Available records section start

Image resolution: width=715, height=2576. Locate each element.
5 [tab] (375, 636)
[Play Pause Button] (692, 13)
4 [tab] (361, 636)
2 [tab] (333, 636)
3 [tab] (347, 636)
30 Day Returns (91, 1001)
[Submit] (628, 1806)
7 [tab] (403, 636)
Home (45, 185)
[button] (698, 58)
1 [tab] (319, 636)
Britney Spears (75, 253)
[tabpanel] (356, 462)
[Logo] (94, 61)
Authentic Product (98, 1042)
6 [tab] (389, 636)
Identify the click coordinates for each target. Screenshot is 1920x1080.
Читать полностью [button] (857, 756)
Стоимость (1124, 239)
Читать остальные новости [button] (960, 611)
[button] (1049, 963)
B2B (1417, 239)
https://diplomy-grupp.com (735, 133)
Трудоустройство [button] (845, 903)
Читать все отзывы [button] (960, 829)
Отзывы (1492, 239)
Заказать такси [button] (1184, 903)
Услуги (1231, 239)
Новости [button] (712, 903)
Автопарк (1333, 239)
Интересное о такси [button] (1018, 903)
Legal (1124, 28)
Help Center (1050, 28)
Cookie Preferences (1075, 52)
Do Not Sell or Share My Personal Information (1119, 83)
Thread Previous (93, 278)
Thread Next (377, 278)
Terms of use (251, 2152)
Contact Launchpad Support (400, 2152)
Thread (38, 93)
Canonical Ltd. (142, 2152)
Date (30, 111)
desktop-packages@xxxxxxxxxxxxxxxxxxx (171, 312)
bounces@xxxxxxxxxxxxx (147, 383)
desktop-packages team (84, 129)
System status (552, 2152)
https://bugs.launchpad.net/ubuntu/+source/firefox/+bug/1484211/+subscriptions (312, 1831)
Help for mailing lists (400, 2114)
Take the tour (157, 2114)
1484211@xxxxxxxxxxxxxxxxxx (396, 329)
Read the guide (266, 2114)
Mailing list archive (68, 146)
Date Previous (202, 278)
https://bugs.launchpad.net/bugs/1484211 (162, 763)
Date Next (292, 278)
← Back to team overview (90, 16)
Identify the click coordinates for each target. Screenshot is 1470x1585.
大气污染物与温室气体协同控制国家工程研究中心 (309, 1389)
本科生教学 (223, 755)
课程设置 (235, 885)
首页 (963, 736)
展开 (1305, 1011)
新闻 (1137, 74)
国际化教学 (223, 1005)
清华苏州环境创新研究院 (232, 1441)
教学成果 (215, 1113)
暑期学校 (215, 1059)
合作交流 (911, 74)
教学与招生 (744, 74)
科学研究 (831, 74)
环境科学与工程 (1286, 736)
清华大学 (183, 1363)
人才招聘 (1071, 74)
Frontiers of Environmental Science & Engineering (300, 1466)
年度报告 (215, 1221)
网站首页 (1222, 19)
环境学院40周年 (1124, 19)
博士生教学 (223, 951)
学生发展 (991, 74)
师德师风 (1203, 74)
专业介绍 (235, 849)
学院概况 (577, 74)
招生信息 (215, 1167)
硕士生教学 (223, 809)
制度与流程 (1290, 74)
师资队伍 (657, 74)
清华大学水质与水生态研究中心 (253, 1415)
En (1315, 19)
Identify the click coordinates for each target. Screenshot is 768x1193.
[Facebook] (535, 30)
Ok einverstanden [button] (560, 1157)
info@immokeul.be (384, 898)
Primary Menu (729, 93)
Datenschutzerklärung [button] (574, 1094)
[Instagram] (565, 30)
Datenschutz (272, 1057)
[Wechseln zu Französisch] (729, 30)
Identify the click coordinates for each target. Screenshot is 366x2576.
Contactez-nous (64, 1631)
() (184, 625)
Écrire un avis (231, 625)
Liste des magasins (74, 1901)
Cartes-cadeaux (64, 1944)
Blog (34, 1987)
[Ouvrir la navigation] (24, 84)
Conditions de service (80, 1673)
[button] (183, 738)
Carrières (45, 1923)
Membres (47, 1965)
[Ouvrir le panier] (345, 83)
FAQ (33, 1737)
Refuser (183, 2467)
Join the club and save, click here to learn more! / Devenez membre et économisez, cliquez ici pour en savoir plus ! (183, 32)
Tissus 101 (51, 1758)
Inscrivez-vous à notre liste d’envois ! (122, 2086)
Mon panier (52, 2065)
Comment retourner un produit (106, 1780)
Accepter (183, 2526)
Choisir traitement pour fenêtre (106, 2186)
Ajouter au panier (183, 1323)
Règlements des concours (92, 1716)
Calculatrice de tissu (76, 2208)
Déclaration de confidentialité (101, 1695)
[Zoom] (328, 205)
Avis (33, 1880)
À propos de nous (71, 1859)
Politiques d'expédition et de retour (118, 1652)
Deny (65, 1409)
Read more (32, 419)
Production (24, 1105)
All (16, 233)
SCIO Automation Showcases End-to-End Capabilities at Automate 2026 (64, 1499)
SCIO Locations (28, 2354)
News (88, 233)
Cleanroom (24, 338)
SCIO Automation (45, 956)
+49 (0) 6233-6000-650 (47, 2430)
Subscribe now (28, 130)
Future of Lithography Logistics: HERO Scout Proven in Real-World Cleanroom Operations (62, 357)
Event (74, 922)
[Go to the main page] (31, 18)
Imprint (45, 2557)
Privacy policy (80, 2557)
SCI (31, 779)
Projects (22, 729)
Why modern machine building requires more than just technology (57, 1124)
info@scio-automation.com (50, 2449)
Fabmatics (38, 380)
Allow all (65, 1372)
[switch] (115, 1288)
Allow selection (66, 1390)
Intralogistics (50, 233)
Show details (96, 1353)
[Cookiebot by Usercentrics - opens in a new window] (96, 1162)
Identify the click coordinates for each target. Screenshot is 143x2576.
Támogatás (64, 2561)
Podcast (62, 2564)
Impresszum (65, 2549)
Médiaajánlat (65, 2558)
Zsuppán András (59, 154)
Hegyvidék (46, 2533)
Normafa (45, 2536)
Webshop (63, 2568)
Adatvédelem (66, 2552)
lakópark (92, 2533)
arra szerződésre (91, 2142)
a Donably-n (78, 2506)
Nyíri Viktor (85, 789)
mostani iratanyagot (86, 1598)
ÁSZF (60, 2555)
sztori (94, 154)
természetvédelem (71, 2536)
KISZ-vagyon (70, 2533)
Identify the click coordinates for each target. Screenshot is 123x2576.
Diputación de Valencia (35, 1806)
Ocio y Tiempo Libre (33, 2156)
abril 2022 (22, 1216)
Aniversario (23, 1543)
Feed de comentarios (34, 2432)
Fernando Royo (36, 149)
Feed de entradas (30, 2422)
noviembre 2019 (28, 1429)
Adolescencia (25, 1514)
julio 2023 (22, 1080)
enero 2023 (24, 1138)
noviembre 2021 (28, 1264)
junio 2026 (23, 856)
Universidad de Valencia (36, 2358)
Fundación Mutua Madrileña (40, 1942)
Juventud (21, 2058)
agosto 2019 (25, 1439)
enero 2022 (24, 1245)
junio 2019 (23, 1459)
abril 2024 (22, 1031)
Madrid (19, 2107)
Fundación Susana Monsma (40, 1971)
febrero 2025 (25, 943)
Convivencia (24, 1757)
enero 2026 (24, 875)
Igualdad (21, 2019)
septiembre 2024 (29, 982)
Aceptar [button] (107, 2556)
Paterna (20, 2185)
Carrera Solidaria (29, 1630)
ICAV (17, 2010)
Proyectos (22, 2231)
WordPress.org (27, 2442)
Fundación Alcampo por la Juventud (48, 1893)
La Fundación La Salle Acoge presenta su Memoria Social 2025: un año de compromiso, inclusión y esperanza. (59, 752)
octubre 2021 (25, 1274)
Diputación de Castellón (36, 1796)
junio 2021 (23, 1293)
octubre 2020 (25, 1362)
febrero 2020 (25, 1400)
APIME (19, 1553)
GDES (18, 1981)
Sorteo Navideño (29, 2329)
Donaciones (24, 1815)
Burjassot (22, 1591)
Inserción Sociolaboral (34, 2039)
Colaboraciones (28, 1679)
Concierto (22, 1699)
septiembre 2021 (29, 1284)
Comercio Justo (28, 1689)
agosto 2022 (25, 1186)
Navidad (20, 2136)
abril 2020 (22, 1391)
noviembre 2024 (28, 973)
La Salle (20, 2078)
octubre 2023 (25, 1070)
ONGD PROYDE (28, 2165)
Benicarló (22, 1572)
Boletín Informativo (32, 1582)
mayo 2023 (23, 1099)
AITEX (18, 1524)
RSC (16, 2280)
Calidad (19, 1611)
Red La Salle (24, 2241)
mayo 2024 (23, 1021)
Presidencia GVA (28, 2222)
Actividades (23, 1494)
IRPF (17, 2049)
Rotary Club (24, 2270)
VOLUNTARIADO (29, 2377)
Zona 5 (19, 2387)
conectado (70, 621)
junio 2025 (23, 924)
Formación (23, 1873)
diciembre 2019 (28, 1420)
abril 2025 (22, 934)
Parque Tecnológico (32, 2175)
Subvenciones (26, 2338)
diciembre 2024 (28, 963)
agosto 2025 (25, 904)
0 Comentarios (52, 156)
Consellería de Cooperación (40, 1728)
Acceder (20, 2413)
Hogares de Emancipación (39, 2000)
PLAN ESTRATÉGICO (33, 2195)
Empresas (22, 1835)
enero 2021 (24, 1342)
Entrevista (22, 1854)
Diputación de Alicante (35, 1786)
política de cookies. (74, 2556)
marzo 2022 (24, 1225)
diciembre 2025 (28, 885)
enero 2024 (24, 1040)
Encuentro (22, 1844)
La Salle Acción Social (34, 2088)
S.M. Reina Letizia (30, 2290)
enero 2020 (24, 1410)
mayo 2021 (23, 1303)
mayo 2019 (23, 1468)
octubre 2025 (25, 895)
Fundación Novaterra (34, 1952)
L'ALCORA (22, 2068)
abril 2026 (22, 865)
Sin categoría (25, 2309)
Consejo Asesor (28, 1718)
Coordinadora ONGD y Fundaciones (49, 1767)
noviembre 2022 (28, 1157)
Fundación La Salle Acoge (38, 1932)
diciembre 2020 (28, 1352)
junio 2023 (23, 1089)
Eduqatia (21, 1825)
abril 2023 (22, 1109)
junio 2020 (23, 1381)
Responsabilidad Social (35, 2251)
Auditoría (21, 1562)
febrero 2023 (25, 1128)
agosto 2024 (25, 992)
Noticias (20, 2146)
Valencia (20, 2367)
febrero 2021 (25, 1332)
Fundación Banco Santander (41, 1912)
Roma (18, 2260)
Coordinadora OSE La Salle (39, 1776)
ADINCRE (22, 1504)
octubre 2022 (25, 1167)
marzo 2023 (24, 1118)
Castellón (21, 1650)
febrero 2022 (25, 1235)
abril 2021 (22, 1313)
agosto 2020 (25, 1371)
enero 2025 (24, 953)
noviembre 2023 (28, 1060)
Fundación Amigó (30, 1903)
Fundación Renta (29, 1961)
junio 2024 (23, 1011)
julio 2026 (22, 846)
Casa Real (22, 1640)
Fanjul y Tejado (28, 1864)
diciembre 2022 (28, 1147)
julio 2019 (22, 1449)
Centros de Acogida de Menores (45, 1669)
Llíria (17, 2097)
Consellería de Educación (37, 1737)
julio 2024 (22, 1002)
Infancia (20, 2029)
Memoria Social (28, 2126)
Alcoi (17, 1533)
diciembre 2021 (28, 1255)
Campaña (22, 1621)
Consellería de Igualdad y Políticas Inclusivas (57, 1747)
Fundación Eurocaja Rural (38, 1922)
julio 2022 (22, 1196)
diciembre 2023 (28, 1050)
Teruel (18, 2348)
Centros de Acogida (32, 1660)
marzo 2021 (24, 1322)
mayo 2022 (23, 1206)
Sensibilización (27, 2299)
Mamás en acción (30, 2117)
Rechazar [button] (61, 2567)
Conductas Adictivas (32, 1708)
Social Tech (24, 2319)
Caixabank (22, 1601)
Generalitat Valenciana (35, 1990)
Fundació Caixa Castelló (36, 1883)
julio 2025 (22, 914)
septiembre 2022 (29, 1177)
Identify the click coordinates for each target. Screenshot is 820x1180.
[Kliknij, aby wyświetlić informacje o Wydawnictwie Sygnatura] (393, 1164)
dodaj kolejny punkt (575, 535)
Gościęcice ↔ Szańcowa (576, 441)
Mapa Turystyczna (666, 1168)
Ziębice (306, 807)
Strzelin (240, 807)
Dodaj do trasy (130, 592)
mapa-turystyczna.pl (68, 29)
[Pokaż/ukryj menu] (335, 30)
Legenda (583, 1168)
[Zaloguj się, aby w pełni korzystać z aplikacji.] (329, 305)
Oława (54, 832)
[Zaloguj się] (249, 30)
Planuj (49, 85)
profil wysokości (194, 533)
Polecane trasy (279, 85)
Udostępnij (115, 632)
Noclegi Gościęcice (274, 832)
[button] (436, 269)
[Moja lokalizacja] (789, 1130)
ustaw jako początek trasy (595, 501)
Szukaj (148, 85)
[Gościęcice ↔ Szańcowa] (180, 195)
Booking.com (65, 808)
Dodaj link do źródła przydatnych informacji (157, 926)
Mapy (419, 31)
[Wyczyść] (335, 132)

Available records section end

| What is being asked |
Could you restate, word for word, the lines above from the one with "Интересное о такси [button] (1018, 903)" to the one with "overview (90, 16)", both included?

| Reply |
Интересное о такси [button] (1018, 903)
Legal (1124, 28)
Help Center (1050, 28)
Cookie Preferences (1075, 52)
Do Not Sell or Share My Personal Information (1119, 83)
Thread Previous (93, 278)
Thread Next (377, 278)
Terms of use (251, 2152)
Contact Launchpad Support (400, 2152)
Thread (38, 93)
Canonical Ltd. (142, 2152)
Date (30, 111)
desktop-packages@xxxxxxxxxxxxxxxxxxx (171, 312)
bounces@xxxxxxxxxxxxx (147, 383)
desktop-packages team (84, 129)
System status (552, 2152)
https://bugs.launchpad.net/ubuntu/+source/firefox/+bug/1484211/+subscriptions (312, 1831)
Help for mailing lists (400, 2114)
Take the tour (157, 2114)
1484211@xxxxxxxxxxxxxxxxxx (396, 329)
Read the guide (266, 2114)
Mailing list archive (68, 146)
Date Previous (202, 278)
https://bugs.launchpad.net/bugs/1484211 (162, 763)
Date Next (292, 278)
← Back to team overview (90, 16)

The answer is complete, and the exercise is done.